*Aim of the exercise*. State how many lines of the records include the word "options"; the reply is that number alone.

*Records to process*.
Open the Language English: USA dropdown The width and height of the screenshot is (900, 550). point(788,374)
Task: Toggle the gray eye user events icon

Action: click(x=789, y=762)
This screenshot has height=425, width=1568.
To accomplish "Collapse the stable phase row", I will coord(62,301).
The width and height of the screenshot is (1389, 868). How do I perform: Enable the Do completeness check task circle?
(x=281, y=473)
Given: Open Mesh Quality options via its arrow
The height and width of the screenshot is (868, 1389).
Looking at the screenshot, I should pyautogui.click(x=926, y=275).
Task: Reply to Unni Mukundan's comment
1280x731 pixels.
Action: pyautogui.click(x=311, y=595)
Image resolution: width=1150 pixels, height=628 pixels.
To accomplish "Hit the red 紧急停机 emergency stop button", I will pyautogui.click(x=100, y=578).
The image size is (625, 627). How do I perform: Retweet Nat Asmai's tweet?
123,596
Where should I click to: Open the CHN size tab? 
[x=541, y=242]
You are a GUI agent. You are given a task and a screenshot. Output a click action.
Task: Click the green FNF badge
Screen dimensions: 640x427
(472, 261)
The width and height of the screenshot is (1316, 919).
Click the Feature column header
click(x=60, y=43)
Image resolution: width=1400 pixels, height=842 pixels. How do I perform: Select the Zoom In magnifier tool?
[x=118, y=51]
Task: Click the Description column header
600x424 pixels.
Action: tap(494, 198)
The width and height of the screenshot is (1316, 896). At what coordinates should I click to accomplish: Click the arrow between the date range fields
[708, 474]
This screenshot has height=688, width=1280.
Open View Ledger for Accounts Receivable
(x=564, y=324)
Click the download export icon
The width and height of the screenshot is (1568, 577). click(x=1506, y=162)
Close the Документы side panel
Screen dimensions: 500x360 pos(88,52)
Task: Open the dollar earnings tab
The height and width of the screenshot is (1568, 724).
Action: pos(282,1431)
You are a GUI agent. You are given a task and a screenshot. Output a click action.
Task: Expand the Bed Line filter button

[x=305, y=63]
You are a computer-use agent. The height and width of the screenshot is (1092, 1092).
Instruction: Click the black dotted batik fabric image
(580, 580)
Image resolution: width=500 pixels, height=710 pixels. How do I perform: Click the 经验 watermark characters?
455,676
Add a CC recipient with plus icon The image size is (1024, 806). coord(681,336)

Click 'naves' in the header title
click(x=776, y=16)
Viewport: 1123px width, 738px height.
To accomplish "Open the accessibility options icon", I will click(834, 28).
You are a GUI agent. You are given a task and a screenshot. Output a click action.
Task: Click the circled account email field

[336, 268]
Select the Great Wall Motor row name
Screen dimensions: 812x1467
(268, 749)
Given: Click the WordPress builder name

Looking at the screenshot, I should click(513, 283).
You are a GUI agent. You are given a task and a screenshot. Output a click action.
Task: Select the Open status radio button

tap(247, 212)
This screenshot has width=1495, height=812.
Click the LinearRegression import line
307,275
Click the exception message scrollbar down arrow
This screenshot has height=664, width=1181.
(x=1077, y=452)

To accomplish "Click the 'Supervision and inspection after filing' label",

*Task response*. 2